I swear i'll be writing more in 2014

Thursday, January 13, 2011

Blowing Your Load Too Early - The Saving Private Ryan Problem

Like many Americans in the summer of 1997, I was really excited to see Spielberg's recreation of World War II.  At this time, there hadn't been a good war movie since Full Metal Jacket which was really so good because of the basic training part.  Come to think of it, most of the great war movies don't really have good war scenes.  I suppose Braveheart is a war movie, but that's not battles with guns, or … well, AMERICAN!  

Apocalypse Now's best war scene is the helicopters flying to the river and attacking that village.  The Deer Hunter's war scenes are terrible, and the best part is the Russian roulette scene.  Forrest Gump's Vietnam part is pretty good, but like most Vietnam flicks, it's a bunch of guys walking through the woods with guns in their hands.  You get the idea.  Until Saving Private Ryan, we hadn't really scene a war scene that was anywhere close to what Spielberg did with the beginning of this movie.  Unfortunately, it was so powerful, not even Senor Spielbergo himself could bring us to that level of excitement again for the rest of the movie.  Instead, we are treated to more realities of war.

The rest of the movie isn't bad, it's just never as good as the intro.  After all, anything happening after a climax needs to lead to an even greater climax, or at least another climax, and that never happens here.  It ends up being about Tom Hanks, Tom Sizemore, that Jewish guy from Dazed and Confused, that weirdo from Lost, Vin Deisel, Giovanni Ribisi, and Ed Burns, yep, you guessed it, walking around, looking for Matt Damon and running into Sam "Mayday" Malone and Paul Giamatti along the way. 

Even tougher than the lack of a second climax is that there are so many painful moments along the way.  Though it's funny for me to say this over a decade later, but it's not easy watching Vin Deisel getting sniped trying to save a baby (that's why you never try to save babies during combat), Giovanni Ribisi telling a chilling tale of how he pretends to sleep so he doesn't have to deal with his mom (something we all do in our teen years I'm sure, which is sleeping in, waiting for your parents to go to work so you have the house to yourself), followed by Ribisi getting gunned down and trying to tell the other guys how to fix him.  That scene is awful, almost as awful as Tom Sizemore's acting in this.  As uncomfortable as these scenes are, nothing tops Upham's cowardice while poor Adam Goldberg is getting stabbed to death by a Nazi (poor guy can't even get over on the Germans in the movies, though one day I will watch The Hebrew Hammer).   Sometimes movies have scenes that are unwatchable because they're too gross, something anyone can do, sometimes they have scenes that are unwatchable because they're not only too evil and scary, but they're way too real, and this is one of those scenes.  It's right up there with those two witnesses getting shot in cold blood in Fargo. 

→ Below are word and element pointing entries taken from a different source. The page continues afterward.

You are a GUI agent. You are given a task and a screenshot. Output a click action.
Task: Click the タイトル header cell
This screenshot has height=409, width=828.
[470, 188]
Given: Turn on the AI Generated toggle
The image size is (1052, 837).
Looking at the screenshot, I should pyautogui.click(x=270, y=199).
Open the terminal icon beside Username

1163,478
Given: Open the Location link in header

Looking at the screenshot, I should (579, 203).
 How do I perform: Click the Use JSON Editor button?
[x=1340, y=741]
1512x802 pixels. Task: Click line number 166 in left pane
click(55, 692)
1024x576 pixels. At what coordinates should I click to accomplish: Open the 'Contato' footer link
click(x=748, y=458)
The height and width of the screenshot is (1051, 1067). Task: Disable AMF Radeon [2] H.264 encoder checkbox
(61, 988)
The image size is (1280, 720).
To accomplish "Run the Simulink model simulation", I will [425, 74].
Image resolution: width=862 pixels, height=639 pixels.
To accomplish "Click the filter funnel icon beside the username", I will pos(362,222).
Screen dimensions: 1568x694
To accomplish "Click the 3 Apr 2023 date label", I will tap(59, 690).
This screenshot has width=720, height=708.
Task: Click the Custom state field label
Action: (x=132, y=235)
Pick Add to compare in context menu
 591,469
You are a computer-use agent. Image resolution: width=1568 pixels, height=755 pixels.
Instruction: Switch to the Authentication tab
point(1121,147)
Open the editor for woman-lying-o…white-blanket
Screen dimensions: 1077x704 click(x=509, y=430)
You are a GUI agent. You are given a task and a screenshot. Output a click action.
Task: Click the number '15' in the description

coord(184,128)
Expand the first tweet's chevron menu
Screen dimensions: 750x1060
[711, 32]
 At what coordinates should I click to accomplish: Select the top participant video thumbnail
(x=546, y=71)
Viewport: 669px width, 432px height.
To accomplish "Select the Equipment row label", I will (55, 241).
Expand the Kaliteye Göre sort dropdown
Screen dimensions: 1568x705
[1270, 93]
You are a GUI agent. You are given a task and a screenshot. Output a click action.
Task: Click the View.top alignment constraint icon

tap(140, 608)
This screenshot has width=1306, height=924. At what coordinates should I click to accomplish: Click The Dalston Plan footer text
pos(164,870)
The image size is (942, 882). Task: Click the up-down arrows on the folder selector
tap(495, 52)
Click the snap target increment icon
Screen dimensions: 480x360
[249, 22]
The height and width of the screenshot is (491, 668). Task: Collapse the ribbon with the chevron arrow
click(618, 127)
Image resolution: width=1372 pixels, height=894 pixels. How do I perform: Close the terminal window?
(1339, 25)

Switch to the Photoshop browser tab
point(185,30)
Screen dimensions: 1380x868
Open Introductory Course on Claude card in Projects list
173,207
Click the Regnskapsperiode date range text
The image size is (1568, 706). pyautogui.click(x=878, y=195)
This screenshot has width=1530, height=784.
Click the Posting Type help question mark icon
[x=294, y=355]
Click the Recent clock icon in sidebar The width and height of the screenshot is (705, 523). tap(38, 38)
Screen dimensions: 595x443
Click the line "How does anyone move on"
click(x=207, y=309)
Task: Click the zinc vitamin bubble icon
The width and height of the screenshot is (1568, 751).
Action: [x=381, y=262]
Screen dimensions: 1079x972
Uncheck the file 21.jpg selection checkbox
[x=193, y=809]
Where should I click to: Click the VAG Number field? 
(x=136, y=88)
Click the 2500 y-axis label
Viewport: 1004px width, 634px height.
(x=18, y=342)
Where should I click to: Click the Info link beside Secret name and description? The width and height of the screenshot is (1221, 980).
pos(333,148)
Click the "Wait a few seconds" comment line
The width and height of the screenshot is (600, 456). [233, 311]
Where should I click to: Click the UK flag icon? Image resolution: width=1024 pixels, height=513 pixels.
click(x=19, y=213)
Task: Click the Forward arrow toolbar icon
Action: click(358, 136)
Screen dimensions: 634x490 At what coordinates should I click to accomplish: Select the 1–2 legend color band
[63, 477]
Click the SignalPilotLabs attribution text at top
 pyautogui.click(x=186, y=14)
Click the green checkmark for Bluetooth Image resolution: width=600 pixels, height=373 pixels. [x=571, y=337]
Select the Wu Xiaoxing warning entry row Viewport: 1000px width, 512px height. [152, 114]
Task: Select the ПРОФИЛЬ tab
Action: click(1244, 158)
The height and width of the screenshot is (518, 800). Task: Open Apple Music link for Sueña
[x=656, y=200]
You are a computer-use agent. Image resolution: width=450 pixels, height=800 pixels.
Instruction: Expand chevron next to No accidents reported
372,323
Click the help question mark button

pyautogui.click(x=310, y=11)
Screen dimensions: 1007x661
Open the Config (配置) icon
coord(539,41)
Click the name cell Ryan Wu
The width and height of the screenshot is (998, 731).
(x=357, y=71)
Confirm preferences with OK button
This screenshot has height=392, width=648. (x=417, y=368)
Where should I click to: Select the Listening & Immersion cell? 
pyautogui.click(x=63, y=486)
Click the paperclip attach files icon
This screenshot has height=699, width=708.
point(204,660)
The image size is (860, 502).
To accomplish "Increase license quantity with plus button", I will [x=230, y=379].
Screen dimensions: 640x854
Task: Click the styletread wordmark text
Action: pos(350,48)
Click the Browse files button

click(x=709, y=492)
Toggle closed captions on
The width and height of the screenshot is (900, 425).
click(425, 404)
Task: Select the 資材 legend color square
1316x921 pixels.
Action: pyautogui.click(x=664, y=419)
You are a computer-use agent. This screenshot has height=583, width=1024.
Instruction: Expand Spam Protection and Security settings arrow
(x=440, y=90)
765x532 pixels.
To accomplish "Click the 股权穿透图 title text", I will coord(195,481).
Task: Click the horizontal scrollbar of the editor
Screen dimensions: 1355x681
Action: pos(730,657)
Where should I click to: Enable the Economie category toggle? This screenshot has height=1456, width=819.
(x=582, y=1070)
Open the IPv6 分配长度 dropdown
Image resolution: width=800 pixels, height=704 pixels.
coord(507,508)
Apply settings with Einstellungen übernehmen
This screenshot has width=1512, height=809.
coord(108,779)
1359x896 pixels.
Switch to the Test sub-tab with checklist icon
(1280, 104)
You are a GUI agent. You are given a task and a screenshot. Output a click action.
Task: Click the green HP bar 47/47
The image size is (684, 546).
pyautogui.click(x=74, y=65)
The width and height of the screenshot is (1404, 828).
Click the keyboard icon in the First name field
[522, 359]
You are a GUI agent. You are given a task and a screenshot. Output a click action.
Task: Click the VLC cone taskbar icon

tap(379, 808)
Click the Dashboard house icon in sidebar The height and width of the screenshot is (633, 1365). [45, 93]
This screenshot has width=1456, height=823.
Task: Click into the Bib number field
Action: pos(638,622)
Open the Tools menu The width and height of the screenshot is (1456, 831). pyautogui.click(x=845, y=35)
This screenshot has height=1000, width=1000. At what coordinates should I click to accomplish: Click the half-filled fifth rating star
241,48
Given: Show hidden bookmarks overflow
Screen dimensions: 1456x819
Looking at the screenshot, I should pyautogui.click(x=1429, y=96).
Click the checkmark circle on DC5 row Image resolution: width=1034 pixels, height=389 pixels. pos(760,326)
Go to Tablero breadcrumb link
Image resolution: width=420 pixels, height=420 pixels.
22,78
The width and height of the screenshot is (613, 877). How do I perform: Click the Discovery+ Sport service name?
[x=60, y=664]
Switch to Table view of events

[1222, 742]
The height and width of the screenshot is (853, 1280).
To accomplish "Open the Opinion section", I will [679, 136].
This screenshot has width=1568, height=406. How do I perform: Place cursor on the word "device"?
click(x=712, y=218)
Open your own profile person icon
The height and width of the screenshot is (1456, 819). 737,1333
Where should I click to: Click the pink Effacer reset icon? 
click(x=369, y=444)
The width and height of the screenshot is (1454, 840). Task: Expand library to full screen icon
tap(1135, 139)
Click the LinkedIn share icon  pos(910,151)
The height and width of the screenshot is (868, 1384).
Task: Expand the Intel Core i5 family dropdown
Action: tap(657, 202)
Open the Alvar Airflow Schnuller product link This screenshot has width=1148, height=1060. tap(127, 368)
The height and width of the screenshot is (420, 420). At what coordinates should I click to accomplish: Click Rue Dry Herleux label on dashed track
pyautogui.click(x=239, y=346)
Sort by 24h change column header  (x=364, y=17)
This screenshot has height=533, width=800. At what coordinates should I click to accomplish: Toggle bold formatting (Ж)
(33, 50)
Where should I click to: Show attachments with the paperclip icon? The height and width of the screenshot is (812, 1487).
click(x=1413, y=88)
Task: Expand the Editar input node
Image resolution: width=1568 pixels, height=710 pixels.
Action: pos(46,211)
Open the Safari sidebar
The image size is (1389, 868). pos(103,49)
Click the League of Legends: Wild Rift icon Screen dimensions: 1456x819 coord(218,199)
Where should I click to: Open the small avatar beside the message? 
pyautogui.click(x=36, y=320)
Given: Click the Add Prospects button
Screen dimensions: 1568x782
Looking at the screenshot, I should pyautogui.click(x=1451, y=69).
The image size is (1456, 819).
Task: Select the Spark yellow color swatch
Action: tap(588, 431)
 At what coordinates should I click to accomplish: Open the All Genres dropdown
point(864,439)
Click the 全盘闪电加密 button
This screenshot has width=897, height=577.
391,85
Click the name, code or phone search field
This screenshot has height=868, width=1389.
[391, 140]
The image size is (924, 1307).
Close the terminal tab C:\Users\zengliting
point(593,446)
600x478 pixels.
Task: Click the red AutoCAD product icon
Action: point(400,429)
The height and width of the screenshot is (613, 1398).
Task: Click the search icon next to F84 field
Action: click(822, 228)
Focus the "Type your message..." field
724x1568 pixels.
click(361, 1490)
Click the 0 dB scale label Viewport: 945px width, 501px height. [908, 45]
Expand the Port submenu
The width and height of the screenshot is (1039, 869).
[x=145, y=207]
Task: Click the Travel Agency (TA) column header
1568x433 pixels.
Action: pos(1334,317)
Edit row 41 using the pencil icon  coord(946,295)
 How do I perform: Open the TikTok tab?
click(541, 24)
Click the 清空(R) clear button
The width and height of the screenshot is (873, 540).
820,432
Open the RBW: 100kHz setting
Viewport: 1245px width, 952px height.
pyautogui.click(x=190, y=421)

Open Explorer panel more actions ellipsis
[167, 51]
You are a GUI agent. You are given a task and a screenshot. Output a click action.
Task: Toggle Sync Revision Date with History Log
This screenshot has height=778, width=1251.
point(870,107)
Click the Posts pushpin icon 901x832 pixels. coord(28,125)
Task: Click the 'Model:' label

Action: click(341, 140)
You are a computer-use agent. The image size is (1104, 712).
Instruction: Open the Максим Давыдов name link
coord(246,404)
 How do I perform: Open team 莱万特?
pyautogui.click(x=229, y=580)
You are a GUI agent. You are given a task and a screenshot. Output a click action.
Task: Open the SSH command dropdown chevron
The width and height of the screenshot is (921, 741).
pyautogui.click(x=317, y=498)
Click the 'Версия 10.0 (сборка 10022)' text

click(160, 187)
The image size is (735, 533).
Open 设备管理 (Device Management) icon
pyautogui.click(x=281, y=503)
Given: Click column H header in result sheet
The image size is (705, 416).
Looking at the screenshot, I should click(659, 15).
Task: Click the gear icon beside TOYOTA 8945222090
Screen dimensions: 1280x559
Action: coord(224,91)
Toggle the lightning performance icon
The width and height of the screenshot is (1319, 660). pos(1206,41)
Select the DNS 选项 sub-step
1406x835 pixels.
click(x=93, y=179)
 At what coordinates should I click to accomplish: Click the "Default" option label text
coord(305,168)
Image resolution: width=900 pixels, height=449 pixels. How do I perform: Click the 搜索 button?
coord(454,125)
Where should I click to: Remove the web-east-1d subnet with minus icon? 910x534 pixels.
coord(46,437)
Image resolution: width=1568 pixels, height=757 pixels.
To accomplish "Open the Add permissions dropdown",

This is all done to show us exactly what the WWII vets went through, and seriously, no Americans deserve more respect than these veterans.  It's this generation that turned our country into what was once the most powerful nation in the world.  Maybe this was Spielberg's point.  He probably could have made this a best picture winner if he wanted to, but c'mon, Ben Affleck and Shakespeare in Love was far more deserving, or he could have made this a more pleasurable movie that we could watch over and over again, every Memorial Day or something, but he went the reality route.  A true testament to this movie's greatness is despite the fact that it's so painful from beginning to end, I still have watched it many, many times.  This could be the last great film Spielberg ever makes, well, that is aside from whatever his next Indiana Jones' movie will be.